BEGIN Data for this exercise

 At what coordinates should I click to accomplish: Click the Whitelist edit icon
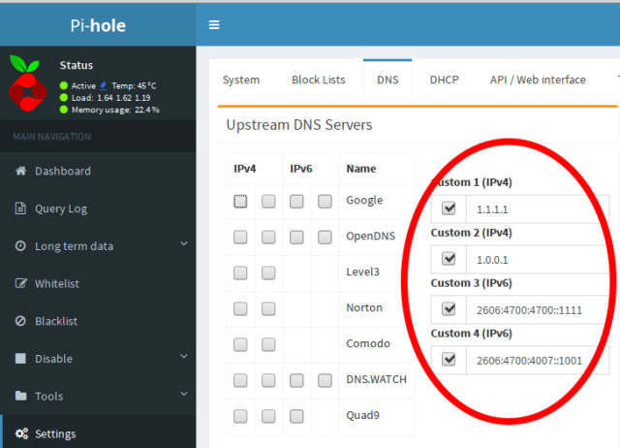[x=20, y=283]
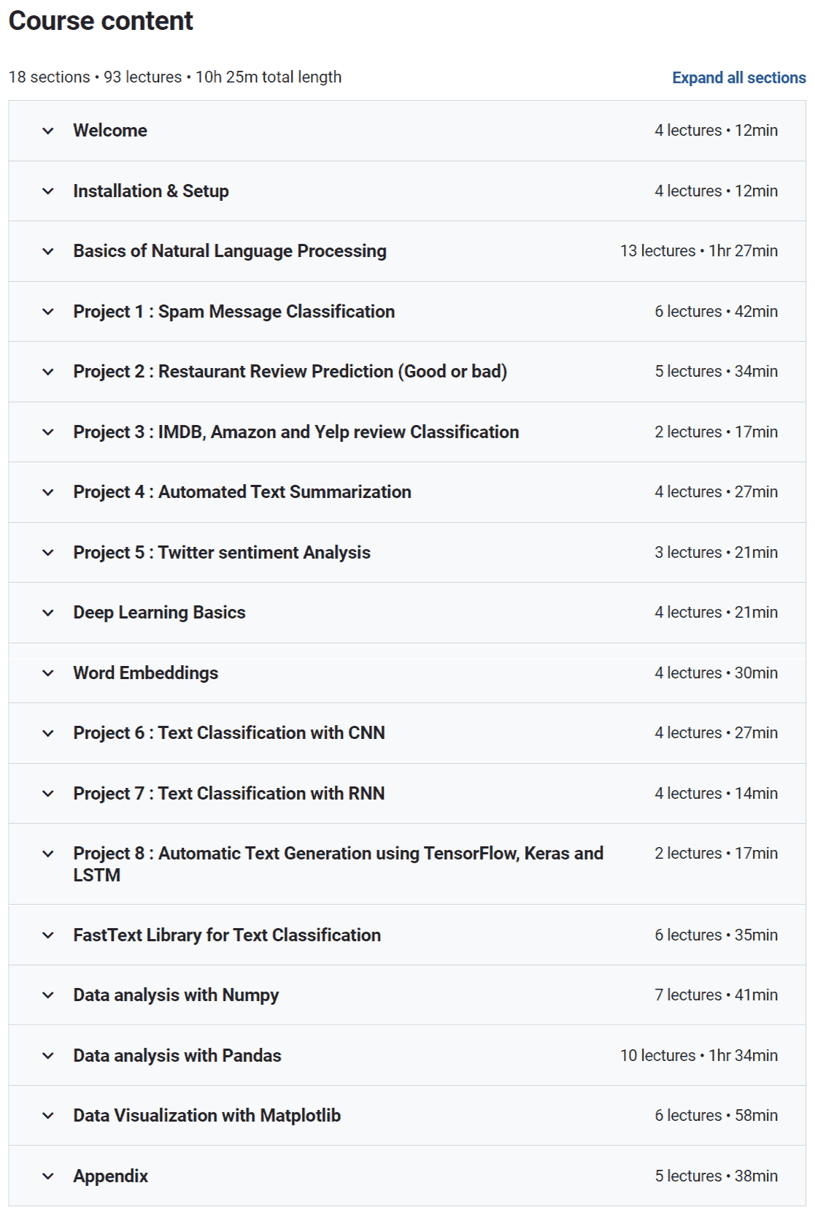
Task: Click the Word Embeddings chevron icon
Action: [x=48, y=673]
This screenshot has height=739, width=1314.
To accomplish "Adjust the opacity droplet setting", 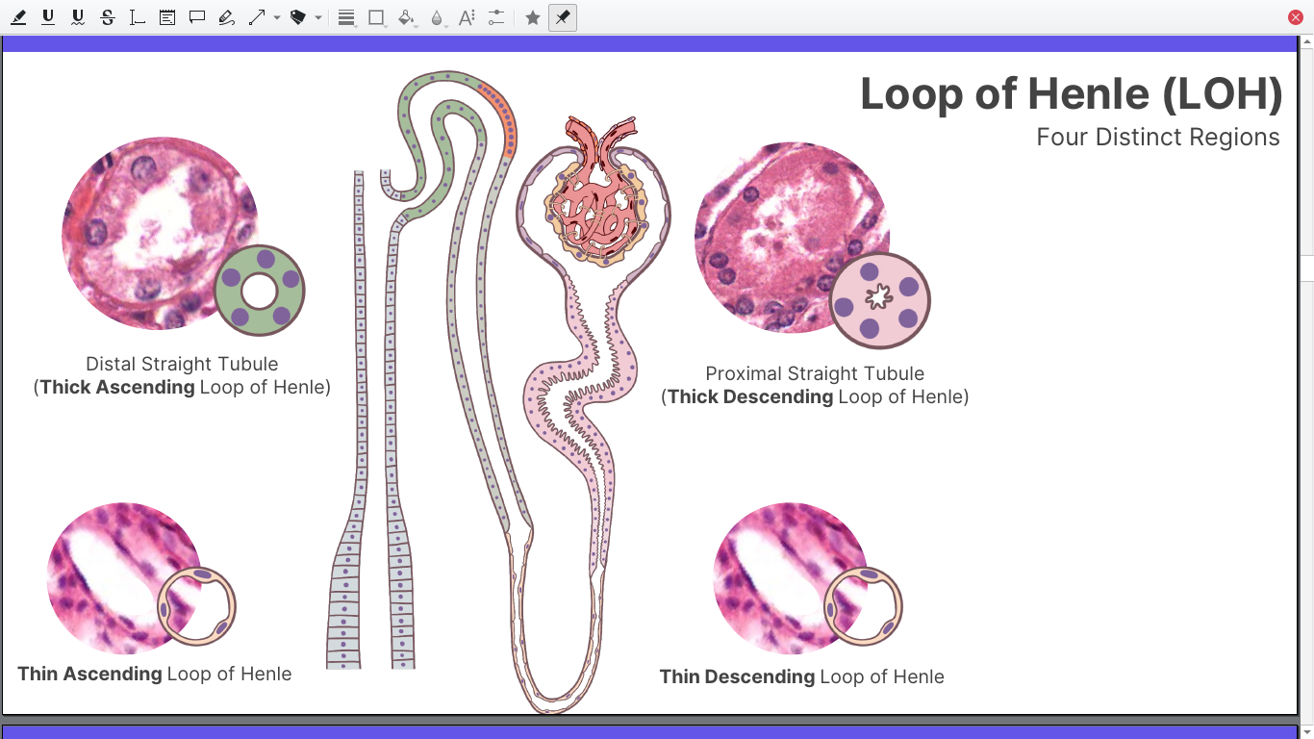I will 438,17.
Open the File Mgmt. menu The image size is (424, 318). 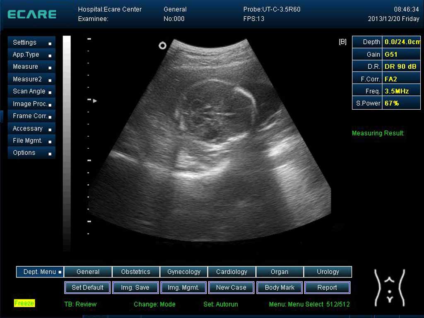coord(31,141)
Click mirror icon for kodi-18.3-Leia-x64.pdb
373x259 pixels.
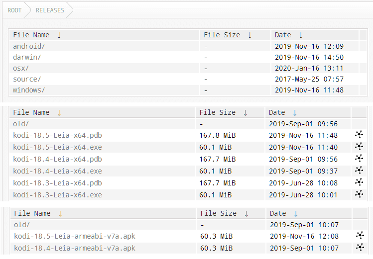pos(359,182)
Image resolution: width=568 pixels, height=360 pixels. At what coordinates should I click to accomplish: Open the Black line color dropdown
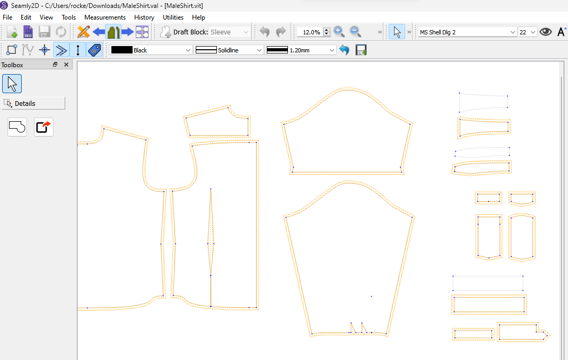(x=151, y=50)
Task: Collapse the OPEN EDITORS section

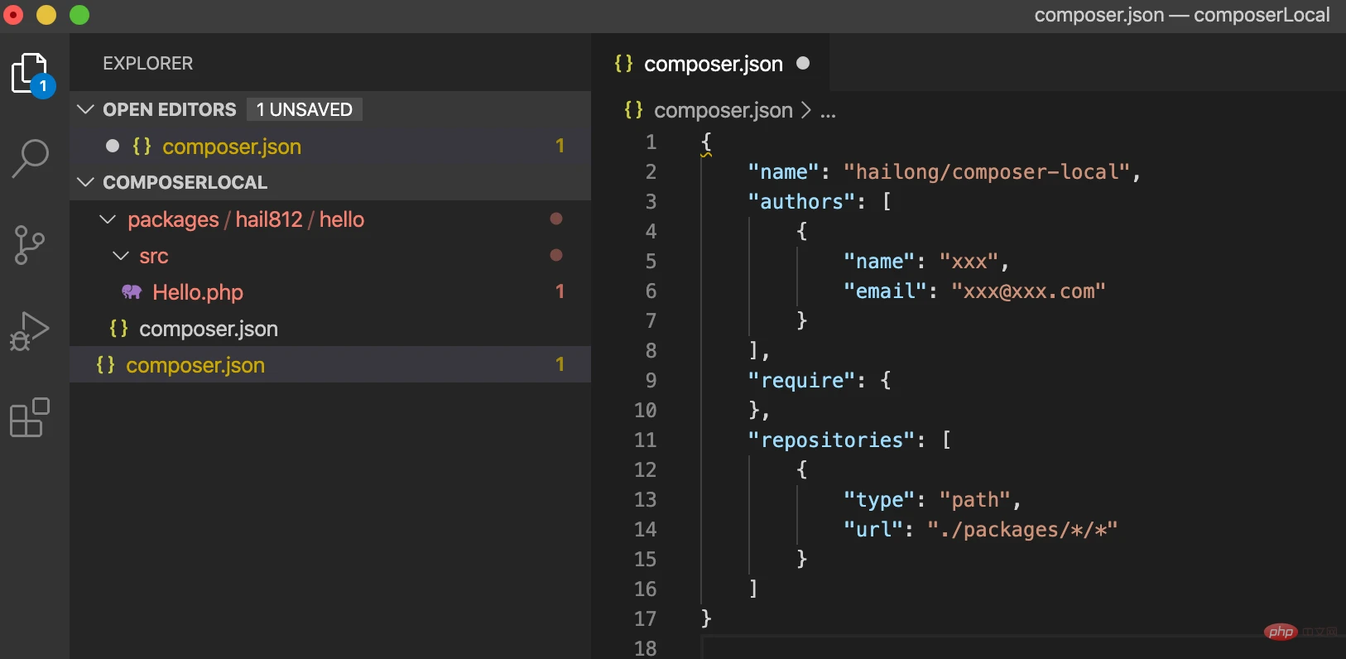Action: [x=85, y=109]
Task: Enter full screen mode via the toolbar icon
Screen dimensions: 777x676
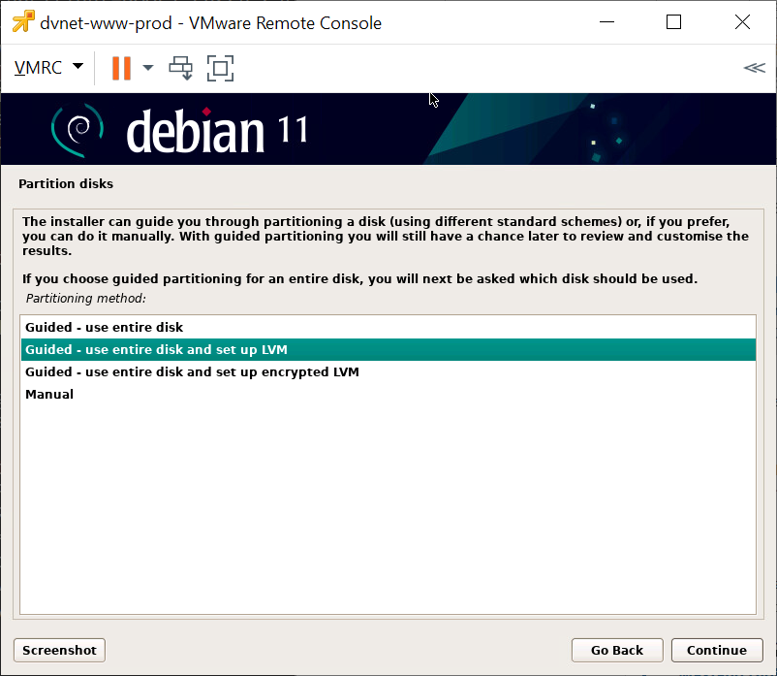Action: tap(221, 68)
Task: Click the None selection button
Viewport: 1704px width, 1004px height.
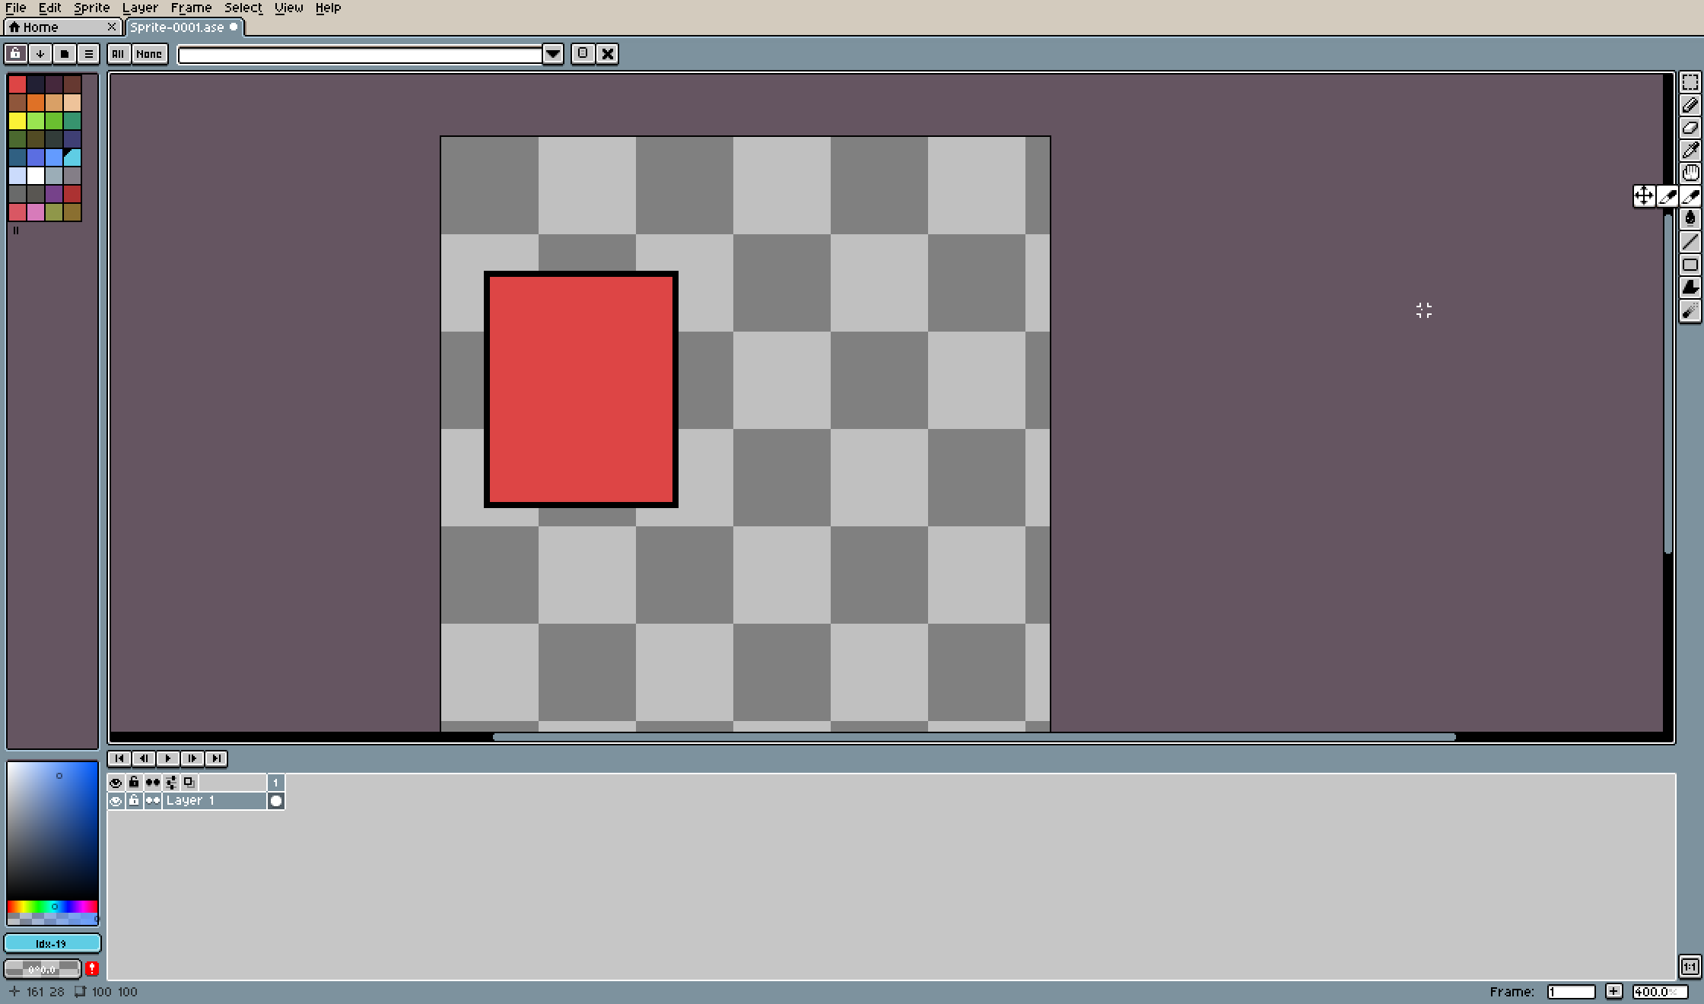Action: point(149,53)
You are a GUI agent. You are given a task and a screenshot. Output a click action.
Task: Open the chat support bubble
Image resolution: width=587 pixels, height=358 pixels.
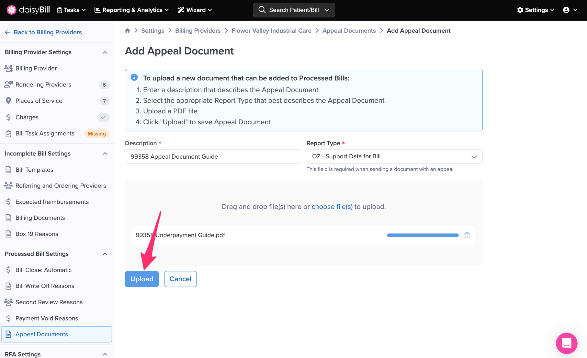(566, 343)
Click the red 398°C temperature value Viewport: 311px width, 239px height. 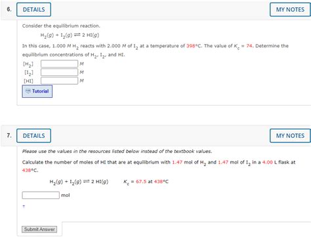pos(194,46)
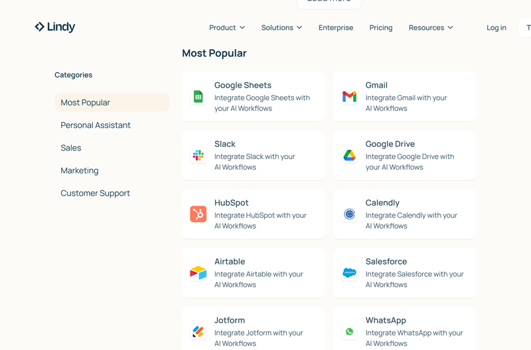
Task: Click the Slack logo icon
Action: tap(198, 155)
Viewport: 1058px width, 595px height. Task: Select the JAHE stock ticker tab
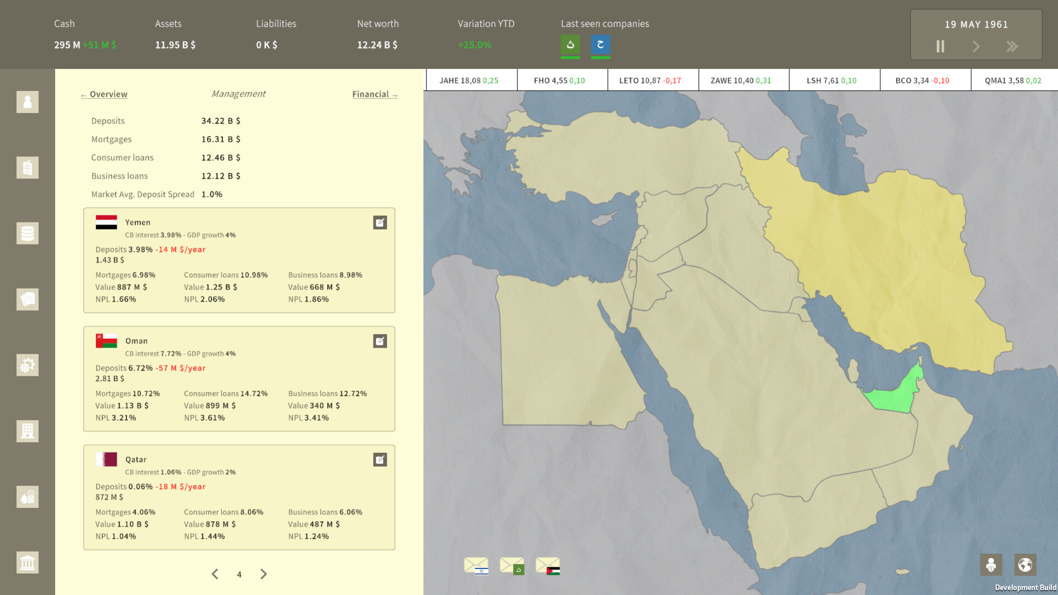coord(471,79)
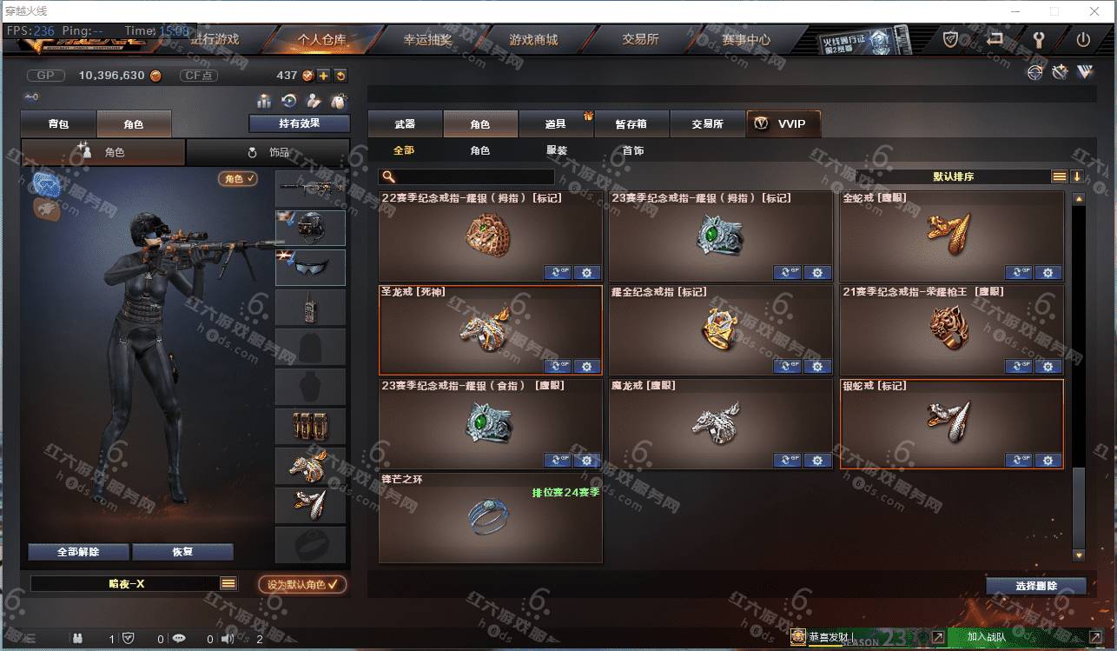Click the power exit icon in top bar
Screen dimensions: 1117x651
pyautogui.click(x=1083, y=39)
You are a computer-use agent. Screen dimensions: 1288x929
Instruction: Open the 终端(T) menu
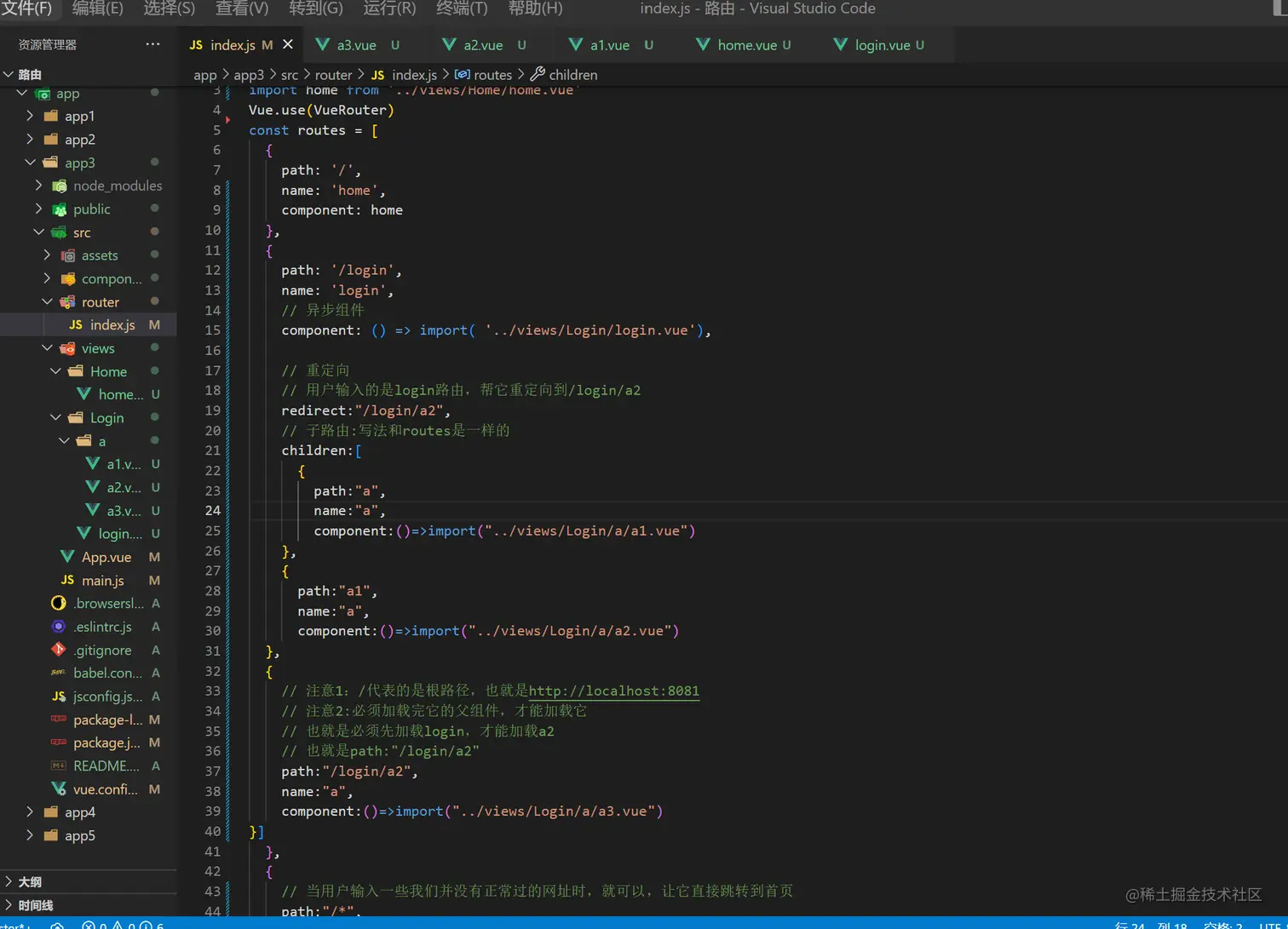tap(462, 9)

END Data for this exercise

* **Written request**:
Copy the data from the line containing "You are a computer-use" through the end, swapping "computer-use agent" for "desktop agent" and leaving everything else as it is. Omit the pictures from your answer.

* **Response to this exercise**:
You are a desktop agent. Screen dimensions: 1288x929
Instruction: Open the 终端(T) menu
tap(462, 9)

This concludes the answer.